После этого она держала окно закрытым по ночам и изо всех сил старалась создать впечатление, что она не такая уж хрупкая, потому что ей было плохо из-за того, что она заставляет их волноваться.

Много лет спустя Луиза провела черту, соединила точки и покровительственно объяснила Валенсии, что многие из ее навязчивых идей, связанных с чувством вины и самоконтролем, возникли в то время, что ее тревоги были семенами, а скрытность и подавление – почвой.

– Интересно, – говорила она, используя салфетку, чтобы вытереть недавно обнаруженное пятно на столе. – Ты так не думаешь, Валенсия?

Но Валенсия не думала, что это интересно. Она уже установила связи. Луиза, казалось, исходила из предположения, что Валенсия никогда не занималась самоанализом, что было, конечно, абсурдно. Валенсия занималась почти исключительно копанием в себе.

Сидя в машине Грейс, Валенсия провела черту от того воспоминания до стыда, который испытывала сейчас.

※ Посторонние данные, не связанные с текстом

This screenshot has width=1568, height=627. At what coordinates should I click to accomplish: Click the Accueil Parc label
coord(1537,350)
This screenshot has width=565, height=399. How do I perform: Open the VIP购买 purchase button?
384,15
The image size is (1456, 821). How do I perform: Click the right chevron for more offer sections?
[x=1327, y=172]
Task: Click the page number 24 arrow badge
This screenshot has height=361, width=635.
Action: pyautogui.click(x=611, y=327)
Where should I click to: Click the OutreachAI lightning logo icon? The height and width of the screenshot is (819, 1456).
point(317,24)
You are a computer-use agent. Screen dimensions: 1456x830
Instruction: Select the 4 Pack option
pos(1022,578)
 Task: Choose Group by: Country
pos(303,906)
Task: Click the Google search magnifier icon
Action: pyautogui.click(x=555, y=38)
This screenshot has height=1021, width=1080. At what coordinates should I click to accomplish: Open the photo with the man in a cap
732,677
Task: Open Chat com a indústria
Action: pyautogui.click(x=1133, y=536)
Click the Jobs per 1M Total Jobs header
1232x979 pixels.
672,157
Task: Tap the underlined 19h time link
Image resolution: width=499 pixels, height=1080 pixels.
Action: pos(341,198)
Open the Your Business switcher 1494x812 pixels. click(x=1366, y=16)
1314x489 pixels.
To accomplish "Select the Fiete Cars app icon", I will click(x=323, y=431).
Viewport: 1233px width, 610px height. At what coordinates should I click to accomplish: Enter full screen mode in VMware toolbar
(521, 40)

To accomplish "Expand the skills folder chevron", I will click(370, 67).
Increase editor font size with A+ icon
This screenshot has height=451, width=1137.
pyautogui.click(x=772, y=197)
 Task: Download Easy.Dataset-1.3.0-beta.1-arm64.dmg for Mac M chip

Она чувствовала себя нищенкой, стоящей на углу улицы со шляпой на тротуаре. Только вместо монет коллеги, проходя мимо, великодушно бросали ей свои досужие суждения. Она сидела прямо, положив обе руки на колени – сначала пробовала опустить их и держать спокойно и непринужденно, как Грейс, но сутулость, по-видимому, была искусством, и на Валенсии, похоже, лежало проклятие одной из тех матерей, которые одергивали своих детей – Сядь прямо! – при малейшей попытке согнуть позвоночник. Когда она пыталась сутулиться, то выглядела больной или старой, какой угодно, только не расслабленной. Придется попрактиковаться в сутулости дома, перед зеркалом.